Personal information
- Date of birth: 23 October 1989 (age 36)
- Place of birth: Martigues, France
- Height: 1.76 m (5 ft 9 in)
- Position: Forward

Team information
- Current team: Marseille Endoume

Senior career*
- Years: Team / Apps / (Gls)
- 2011–2016: Marignane / 112 / (18)
- 2016–2019: Marignane Gignac / 92 / (28)
- 2019–2021: Dunkerque / 57 / (13)
- 2021–2022: Red Star / 20 / (0)
- 2022–2025: Marignane GCB
- 2025–: Marseille Endoume

= Guillaume Bosca =

French footballer (born 1989)

Guillaume Bosca (born 23 October 1989) is a French professional footballer who plays as a forward for Marseille Endoume.

==Career==
Bosca was born in Martigues. He made his professional debut with Dunkerque in a 1–0 Ligue 2 win over Toulouse on 22 August 2020.
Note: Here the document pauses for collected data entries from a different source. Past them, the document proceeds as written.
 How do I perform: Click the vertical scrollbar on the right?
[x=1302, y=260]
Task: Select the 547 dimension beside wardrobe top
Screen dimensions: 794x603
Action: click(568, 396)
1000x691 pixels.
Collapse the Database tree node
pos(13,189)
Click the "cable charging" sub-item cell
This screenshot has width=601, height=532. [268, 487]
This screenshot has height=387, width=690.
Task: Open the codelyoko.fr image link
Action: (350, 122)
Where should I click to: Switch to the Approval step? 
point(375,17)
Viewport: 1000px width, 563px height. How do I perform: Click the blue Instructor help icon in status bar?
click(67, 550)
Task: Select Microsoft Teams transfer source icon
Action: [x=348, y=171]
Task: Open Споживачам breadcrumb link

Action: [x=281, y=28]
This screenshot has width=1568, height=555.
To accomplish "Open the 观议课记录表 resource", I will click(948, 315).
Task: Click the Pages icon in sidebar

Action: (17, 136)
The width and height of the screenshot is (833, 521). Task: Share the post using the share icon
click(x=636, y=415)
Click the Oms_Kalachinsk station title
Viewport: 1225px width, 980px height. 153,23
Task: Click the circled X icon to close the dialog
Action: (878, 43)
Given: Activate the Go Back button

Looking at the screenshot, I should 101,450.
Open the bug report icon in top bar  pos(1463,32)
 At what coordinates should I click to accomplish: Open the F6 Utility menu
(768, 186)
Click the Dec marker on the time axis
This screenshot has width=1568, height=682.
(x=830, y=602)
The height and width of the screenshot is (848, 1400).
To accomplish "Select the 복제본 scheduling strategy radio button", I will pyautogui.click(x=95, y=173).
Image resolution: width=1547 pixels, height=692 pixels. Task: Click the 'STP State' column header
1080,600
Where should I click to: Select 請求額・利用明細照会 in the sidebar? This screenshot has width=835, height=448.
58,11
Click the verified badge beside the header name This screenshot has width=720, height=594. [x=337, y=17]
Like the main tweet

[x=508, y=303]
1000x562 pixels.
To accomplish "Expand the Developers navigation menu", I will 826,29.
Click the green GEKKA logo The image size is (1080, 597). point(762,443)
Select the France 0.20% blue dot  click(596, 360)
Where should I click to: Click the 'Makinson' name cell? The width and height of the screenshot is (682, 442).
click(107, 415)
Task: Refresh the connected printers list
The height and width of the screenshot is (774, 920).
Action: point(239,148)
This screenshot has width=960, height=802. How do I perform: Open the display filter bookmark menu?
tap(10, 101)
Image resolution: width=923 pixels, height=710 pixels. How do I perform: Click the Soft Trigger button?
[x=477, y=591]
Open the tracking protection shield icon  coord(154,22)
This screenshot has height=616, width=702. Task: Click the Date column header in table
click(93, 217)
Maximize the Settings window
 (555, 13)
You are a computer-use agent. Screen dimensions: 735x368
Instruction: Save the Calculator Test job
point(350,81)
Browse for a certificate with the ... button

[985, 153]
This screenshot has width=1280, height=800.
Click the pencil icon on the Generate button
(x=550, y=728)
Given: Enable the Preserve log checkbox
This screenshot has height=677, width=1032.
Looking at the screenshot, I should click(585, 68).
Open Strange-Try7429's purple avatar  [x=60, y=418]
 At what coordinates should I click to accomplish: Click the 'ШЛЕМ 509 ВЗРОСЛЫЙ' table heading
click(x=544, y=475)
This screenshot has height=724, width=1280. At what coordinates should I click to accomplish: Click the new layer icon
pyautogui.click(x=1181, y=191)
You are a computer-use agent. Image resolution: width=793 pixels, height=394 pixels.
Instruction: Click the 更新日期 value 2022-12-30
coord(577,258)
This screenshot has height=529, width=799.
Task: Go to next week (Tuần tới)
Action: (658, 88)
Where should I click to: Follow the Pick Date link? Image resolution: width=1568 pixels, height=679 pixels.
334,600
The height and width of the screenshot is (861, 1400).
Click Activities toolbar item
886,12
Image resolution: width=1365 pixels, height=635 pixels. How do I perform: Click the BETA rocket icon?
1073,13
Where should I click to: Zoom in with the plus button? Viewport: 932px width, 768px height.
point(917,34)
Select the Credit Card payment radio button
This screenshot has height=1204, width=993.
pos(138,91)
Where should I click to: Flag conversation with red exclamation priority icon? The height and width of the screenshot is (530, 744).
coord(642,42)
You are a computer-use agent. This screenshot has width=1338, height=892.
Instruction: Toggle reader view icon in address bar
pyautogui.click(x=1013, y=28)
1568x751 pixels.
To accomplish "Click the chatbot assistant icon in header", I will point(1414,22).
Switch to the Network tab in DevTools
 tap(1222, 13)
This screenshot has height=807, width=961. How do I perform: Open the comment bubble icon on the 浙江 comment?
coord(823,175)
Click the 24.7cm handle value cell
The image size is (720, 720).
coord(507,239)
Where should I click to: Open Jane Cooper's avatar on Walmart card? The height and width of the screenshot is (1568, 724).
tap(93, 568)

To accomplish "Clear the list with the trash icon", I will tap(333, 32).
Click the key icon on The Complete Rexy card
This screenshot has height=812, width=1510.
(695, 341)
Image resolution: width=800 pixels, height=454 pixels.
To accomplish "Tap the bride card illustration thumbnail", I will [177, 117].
Having been released by Dunkerque at the end of the 2020–21 season, he moved to Red Star of the Championnat National. He signed a two-year contract with the option of a third year. The contract was terminated by mutual consent on 24 June 2022.

Bosca later played for Marignane GCB.

In November 2025 he left Marignane GCB for Marseille Endoume, playing in Regional 2.